### THE PROBLEM
In the listing that follows, locate the line containing "Task: Select the دعاء وعبادة topic" and the line containing "Task: Expand the Derek Jeter fitness tweet". Retype exactly those two lines and every line between them, and nothing more.

### DATASET RECORDS

——

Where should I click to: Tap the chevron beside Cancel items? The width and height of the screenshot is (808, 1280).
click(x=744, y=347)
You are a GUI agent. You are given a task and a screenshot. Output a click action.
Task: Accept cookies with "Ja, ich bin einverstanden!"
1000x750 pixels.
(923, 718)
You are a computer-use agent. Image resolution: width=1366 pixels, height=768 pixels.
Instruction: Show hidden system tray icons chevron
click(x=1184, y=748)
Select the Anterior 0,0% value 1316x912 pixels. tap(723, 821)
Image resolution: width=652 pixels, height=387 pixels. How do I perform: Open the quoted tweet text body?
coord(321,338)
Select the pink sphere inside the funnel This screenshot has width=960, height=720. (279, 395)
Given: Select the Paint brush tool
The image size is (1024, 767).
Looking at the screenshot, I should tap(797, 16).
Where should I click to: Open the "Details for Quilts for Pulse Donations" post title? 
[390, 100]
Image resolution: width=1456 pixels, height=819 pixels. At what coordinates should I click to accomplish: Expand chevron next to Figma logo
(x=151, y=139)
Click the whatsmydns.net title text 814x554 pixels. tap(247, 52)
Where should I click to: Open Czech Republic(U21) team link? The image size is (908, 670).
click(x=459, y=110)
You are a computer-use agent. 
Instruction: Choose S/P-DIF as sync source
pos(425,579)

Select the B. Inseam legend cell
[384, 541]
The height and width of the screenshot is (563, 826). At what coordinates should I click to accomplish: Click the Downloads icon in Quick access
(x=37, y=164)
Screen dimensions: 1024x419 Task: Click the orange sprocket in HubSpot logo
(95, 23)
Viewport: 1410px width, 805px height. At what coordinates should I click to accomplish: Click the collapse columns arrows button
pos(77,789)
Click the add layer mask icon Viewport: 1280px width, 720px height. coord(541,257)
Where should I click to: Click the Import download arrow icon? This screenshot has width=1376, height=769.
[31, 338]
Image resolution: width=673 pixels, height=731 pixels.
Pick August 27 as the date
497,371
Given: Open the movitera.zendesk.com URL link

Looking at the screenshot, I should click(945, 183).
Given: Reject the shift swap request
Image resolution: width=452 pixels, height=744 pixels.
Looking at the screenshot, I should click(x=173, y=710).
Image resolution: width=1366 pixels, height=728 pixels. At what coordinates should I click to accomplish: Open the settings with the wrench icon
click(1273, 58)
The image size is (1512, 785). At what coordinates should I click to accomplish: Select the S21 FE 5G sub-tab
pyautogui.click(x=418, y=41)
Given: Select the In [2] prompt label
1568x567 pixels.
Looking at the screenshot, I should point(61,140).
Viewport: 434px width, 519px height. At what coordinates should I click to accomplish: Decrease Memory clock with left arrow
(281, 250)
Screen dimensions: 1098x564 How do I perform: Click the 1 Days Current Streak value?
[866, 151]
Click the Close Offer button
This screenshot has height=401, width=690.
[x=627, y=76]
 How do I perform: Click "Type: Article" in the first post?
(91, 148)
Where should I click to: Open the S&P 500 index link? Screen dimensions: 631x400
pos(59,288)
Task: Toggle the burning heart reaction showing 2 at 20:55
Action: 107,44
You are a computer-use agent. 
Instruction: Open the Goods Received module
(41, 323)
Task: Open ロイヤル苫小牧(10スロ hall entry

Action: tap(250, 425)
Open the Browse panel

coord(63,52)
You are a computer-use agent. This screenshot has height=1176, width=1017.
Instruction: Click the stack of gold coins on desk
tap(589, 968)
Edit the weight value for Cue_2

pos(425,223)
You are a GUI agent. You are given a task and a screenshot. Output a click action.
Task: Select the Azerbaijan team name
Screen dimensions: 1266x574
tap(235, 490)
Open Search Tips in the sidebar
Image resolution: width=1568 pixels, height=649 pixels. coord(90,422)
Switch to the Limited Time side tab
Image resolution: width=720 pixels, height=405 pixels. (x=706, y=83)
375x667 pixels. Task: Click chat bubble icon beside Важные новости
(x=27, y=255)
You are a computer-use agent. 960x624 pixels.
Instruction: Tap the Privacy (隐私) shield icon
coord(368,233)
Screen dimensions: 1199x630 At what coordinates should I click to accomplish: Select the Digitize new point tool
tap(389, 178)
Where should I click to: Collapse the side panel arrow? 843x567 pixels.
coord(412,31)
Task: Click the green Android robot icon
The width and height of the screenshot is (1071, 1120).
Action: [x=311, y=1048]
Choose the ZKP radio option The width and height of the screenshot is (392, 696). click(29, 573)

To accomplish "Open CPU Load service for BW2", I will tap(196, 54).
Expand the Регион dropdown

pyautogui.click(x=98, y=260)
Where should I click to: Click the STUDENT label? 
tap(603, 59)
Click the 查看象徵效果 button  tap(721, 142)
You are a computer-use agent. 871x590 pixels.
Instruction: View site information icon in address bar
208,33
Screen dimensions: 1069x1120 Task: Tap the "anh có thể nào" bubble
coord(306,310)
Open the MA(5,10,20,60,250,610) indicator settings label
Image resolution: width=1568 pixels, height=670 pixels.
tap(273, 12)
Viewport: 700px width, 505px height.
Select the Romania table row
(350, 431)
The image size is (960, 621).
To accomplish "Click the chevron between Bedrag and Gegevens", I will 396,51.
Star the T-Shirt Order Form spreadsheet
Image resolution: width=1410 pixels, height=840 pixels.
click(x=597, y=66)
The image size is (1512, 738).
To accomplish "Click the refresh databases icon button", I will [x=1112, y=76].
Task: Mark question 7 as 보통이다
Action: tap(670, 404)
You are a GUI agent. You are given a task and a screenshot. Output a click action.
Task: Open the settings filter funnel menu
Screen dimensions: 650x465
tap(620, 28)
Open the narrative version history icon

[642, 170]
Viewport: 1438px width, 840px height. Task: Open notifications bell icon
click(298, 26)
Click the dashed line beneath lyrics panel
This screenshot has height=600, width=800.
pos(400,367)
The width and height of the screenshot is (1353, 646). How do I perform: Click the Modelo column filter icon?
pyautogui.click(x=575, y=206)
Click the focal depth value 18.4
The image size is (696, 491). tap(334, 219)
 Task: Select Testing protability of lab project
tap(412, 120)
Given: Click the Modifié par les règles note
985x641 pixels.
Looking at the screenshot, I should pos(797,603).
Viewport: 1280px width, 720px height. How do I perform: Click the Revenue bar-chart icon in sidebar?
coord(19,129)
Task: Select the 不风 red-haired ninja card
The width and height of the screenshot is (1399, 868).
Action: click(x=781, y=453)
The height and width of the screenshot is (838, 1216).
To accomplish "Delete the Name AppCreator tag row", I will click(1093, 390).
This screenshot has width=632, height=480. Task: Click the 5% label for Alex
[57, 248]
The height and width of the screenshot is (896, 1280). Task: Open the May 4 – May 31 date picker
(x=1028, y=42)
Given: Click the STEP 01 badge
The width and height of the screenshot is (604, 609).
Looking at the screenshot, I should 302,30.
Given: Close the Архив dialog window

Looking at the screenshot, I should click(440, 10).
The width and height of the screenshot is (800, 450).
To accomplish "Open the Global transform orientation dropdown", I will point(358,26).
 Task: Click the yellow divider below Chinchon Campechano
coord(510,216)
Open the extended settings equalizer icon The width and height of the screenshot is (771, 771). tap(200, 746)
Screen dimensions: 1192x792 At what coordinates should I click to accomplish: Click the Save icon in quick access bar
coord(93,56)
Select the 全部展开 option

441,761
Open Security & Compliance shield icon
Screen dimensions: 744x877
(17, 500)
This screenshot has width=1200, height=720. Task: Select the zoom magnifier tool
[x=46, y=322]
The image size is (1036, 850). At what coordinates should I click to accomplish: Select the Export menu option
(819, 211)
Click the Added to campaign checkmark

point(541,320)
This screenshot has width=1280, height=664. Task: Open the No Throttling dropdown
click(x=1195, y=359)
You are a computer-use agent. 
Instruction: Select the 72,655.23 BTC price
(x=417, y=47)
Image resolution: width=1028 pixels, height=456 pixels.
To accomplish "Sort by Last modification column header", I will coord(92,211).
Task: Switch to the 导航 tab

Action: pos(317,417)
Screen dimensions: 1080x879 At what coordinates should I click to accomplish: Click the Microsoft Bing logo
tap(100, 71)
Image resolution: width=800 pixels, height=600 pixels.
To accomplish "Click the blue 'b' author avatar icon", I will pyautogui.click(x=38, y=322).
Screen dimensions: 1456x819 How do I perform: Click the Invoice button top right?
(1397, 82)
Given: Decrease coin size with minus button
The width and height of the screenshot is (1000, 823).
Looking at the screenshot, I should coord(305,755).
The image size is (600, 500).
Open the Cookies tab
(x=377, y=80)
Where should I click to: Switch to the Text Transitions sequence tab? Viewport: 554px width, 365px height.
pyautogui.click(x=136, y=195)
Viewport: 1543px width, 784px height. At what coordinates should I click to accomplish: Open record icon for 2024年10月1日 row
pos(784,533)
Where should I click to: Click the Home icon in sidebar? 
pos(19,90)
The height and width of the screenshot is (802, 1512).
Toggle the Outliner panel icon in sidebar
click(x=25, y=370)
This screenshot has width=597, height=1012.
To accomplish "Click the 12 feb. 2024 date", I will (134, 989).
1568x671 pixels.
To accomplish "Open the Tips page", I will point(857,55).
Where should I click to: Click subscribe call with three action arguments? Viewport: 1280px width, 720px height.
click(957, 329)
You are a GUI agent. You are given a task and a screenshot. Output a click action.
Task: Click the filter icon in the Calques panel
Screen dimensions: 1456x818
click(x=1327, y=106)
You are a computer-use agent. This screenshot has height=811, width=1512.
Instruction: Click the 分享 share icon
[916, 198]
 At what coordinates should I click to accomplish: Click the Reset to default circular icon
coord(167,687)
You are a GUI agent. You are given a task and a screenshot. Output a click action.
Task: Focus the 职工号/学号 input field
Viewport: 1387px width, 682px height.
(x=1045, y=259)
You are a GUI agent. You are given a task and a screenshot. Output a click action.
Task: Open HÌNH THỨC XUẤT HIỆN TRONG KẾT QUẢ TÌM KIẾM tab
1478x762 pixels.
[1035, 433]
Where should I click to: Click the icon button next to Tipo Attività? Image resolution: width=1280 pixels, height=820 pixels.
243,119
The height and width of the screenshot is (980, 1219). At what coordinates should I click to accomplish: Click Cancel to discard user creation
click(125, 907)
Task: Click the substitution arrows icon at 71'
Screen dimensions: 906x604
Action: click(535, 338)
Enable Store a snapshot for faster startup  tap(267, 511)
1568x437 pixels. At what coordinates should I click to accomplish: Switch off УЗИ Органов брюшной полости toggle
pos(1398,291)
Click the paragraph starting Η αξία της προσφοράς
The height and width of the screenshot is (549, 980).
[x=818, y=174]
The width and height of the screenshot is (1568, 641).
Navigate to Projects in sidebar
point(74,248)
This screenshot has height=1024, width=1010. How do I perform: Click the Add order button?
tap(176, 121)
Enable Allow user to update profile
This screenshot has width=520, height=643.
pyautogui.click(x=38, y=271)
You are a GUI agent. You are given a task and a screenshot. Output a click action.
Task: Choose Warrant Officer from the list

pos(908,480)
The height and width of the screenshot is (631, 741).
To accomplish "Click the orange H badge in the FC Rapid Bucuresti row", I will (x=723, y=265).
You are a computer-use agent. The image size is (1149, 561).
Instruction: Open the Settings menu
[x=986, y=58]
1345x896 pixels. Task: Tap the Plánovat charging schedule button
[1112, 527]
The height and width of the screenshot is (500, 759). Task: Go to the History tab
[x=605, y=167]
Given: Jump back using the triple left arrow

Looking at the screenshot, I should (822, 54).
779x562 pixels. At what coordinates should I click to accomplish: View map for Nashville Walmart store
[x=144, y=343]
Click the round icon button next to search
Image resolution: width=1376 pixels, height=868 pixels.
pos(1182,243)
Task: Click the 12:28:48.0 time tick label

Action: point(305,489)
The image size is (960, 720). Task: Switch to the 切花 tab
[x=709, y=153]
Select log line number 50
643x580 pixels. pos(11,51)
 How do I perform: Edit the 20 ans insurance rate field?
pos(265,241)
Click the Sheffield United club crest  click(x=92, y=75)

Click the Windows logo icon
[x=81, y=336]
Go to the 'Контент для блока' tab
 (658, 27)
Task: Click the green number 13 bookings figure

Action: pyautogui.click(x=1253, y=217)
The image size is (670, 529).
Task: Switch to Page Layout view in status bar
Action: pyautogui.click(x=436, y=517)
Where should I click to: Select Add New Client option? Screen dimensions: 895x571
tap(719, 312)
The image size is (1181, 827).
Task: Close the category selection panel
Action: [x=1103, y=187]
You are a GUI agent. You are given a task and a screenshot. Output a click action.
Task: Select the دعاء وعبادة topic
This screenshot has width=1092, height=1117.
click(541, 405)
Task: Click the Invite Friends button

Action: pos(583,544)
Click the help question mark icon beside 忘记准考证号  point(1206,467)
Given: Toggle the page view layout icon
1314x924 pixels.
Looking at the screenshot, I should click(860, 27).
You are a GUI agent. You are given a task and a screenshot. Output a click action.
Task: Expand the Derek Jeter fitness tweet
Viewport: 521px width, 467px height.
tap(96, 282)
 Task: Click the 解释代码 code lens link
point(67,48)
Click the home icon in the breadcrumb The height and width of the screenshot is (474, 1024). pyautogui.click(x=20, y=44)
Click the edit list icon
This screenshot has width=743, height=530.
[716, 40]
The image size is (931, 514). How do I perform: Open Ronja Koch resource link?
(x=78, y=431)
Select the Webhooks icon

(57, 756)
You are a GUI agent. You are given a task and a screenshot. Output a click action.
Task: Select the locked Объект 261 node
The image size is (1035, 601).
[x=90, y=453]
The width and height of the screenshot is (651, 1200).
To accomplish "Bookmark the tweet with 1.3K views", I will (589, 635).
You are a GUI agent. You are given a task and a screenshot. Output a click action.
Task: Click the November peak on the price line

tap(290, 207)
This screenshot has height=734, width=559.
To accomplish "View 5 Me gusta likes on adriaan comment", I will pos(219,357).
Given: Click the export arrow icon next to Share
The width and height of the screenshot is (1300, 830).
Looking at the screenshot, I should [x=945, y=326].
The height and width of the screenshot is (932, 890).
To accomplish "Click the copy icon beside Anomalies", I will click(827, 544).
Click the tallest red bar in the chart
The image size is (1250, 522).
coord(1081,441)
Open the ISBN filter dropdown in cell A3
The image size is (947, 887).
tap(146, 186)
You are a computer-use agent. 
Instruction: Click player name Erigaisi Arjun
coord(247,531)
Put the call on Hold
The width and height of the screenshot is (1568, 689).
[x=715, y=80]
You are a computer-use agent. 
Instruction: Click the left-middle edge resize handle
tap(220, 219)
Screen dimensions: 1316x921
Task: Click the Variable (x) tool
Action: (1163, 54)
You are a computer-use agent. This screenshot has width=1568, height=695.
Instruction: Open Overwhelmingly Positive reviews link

——

### RESPONSE FOR THIS EXERCISE
Task: Select the دعاء وعبادة topic
This screenshot has width=1092, height=1117.
click(541, 405)
Task: Click the Invite Friends button

Action: pos(583,544)
Click the help question mark icon beside 忘记准考证号  point(1206,467)
Given: Toggle the page view layout icon
1314x924 pixels.
Looking at the screenshot, I should click(860, 27).
You are a GUI agent. You are given a task and a screenshot. Output a click action.
Task: Expand the Derek Jeter fitness tweet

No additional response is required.